# [BRIEF]
Carry on the passage about R&D in the automotive and defence industries, starting right after its final sentence.
##### PAGE #####
Moving forward, government officials are keen to leverage R&D for greater localisation of automobile component production, thus limiting the need for manufacturers to import intermediate goods (and, in turn, reducing the current account deficit). In addition, R&D is regarded as a means for the country to develop a national car, or to begin producing energy-efficient vehicles. To this end, from June 2012 to September 2012 TÜBİTAK accepted applications for a grant programme providing up to TL5m (€2.16m) for any firm that plans to conduct R&D on electric or hybrid cars. “We are taking a step that will mark the start of an important period,” Nihat Ergün, the minister of science, industry and technology, told local press when announcing the scheme. “Fields of industrial application will be developed for products that bring technological innovations to the hybrid and electric engines sector.”

On The Defence

Another industry where R&D is playing a key role is defence. In the first 10 months of 2012, local defence contractors and aviation firms increased their exports over the same period a year earlier by 52%, with total export volume from the sector exceeding $1bn. In part, this growth has been driven by R&D investments at public agencies like TÜBİTAK, which announced in 2012 that it had successfully developed a sensor system for laser-guided missiles.
##### DATA ROWS #####
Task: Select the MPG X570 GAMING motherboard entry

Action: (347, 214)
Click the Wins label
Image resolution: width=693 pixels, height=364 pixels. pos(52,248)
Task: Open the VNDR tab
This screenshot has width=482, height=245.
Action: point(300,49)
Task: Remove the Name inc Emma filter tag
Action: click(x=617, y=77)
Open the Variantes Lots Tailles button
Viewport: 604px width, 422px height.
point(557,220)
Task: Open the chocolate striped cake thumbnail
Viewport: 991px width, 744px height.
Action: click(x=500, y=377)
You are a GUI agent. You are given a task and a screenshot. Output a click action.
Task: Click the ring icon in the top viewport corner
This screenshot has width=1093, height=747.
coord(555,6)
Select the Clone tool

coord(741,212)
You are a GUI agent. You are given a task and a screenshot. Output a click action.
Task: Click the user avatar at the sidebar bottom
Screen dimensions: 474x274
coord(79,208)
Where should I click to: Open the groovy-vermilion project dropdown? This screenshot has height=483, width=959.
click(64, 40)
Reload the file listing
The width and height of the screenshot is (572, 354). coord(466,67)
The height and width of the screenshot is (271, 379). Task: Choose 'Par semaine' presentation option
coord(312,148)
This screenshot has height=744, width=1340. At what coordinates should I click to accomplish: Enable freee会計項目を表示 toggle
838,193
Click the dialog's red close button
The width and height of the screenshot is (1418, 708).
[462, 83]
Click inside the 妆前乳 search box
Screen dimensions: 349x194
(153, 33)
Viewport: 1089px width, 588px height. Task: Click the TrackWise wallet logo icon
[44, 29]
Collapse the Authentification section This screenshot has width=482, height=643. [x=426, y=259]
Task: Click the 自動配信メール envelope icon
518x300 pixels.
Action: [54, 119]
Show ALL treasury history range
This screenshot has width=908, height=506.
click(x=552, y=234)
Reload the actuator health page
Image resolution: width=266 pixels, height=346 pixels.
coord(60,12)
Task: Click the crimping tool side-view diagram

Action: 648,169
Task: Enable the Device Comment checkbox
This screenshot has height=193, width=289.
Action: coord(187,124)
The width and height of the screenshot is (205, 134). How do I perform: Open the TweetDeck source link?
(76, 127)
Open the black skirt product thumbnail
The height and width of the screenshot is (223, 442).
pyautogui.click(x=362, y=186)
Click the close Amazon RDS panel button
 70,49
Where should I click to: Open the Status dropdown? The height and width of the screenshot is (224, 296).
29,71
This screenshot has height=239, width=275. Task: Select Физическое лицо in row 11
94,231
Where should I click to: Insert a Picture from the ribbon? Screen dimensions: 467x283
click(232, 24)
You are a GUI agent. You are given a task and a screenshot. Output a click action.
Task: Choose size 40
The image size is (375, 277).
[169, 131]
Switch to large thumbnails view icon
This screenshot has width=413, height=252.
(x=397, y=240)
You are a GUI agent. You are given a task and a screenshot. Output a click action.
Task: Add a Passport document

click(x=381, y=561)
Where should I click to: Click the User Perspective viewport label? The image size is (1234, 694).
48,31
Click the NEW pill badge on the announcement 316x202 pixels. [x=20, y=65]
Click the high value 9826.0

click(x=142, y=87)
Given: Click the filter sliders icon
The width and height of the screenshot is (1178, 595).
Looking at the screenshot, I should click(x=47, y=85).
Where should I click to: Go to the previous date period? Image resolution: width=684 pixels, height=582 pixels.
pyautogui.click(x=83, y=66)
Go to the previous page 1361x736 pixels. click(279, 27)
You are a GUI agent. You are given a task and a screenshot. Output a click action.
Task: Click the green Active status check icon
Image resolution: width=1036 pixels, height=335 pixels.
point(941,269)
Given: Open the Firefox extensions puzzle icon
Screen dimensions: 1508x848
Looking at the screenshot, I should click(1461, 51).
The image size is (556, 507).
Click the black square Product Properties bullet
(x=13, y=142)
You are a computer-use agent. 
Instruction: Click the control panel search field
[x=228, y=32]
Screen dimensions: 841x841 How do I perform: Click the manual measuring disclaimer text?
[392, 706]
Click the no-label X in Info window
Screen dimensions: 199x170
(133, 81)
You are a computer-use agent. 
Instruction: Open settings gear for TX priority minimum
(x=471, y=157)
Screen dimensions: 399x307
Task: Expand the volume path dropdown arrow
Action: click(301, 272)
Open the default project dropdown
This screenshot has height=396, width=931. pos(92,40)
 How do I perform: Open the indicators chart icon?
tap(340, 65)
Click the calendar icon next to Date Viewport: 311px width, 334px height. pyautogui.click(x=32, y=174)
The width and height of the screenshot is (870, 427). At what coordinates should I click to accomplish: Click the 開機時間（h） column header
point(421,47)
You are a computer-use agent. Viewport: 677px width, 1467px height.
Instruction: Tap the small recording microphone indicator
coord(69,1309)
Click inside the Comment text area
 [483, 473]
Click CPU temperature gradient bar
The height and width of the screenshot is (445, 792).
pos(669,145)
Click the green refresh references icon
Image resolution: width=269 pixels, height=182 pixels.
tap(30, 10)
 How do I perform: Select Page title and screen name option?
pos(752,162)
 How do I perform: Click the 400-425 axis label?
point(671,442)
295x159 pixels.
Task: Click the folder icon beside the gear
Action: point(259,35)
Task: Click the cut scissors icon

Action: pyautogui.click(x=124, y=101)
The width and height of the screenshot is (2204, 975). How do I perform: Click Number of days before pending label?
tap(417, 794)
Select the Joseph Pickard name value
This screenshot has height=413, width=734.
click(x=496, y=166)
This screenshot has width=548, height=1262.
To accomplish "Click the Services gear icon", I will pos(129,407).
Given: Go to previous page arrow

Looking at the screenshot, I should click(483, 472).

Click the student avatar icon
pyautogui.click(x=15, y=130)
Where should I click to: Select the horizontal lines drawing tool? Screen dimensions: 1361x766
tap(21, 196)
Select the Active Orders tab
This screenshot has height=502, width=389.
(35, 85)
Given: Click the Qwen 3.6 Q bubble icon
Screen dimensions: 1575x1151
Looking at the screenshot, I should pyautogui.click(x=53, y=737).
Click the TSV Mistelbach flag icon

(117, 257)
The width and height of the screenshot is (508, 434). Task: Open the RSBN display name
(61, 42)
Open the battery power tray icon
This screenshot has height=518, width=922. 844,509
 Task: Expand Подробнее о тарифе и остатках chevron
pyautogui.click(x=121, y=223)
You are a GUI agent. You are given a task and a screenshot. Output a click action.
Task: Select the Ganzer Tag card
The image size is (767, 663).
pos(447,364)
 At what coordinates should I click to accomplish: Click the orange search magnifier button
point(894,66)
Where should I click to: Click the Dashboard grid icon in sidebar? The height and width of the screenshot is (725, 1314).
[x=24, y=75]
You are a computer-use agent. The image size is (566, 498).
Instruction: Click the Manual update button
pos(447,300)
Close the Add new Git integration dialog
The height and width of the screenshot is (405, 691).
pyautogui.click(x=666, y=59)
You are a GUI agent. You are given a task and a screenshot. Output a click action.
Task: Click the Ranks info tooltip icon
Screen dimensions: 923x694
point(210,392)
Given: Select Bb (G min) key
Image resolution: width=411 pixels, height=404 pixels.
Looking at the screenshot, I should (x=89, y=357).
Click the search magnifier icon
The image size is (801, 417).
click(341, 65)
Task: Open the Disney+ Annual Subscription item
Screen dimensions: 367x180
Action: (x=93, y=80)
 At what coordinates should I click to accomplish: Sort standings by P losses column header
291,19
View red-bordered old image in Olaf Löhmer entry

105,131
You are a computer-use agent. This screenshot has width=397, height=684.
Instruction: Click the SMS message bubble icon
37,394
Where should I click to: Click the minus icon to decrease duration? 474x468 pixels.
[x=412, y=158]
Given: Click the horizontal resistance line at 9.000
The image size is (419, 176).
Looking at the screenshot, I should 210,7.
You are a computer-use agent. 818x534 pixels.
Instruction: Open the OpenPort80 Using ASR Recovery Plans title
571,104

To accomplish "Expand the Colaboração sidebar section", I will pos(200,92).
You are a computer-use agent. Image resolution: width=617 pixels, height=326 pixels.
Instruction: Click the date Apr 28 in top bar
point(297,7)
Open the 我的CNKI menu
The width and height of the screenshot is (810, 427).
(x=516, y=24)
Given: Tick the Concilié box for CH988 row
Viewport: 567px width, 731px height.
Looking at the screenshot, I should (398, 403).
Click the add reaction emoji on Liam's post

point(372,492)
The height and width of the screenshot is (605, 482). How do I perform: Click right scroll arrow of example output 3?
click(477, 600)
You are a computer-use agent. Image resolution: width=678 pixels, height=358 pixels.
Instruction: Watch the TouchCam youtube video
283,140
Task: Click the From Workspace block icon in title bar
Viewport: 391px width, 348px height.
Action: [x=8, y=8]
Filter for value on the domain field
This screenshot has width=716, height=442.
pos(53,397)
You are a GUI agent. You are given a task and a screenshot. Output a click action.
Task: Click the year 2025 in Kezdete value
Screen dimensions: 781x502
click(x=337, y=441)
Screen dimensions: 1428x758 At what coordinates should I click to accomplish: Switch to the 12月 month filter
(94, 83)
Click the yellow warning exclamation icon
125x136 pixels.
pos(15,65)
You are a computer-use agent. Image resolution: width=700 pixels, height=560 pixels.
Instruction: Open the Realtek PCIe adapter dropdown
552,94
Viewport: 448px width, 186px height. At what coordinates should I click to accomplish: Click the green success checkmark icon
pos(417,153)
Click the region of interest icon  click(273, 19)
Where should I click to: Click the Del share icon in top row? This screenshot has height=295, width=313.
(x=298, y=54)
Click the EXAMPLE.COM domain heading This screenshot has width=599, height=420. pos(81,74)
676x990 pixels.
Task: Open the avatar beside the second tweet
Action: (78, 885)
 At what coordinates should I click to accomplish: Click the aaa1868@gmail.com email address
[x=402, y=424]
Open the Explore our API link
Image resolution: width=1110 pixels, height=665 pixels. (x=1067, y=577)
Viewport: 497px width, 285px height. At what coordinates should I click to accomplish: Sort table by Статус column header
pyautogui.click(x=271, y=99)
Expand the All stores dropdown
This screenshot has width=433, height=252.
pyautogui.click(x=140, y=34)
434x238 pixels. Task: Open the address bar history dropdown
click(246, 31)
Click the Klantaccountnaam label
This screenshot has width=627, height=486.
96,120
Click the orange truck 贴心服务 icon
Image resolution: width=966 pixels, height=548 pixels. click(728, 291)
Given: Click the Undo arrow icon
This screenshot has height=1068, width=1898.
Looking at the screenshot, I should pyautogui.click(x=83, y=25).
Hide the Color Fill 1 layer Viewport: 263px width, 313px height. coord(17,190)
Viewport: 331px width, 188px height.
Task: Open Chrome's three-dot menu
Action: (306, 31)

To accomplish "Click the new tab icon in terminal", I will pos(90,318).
#####
# [OUTPUT OF THE TASK]
Foreign investors are also contributing to Turkey’s defence business through R&D activities. In November 2012, for instance, the US global aerospace, defence, security and advanced technology company Lockheed Martin signed a research partnership with Koç University for the development of a net-centric technology system that will provide the Turkish armed forces with more advanced data management as well as command and control systems. In the same month, the US-based company signed an agreement with Sabancı University for research collaboration on radar technologies.


As Turkey aims to become one of the world’s 10 largest economies by 2023, and as the nation’s growth model begins to place greater emphasis on intangible capital, productive upgrading and local brand development, R&D will play an increasingly important role. Given that the social benefits for R&D in Turkey are still much higher than the private returns, government expenditure will be essential, especially in support of basic research. Historical lessons from other countries, especially the US, suggest that federal spending on even small research projects can produce positive spill-over effects for the economy at large, whether in agriculture, IT, health care, defence or manufacturing. Though spending on the segment has increased, and success stories in key industries are making headlines, more must be done to give firms and inventors lasting claims to their discoveries. Despite these challenges, it is clear that a policy alignment is taking place, as incentives for key R&D investment have grown.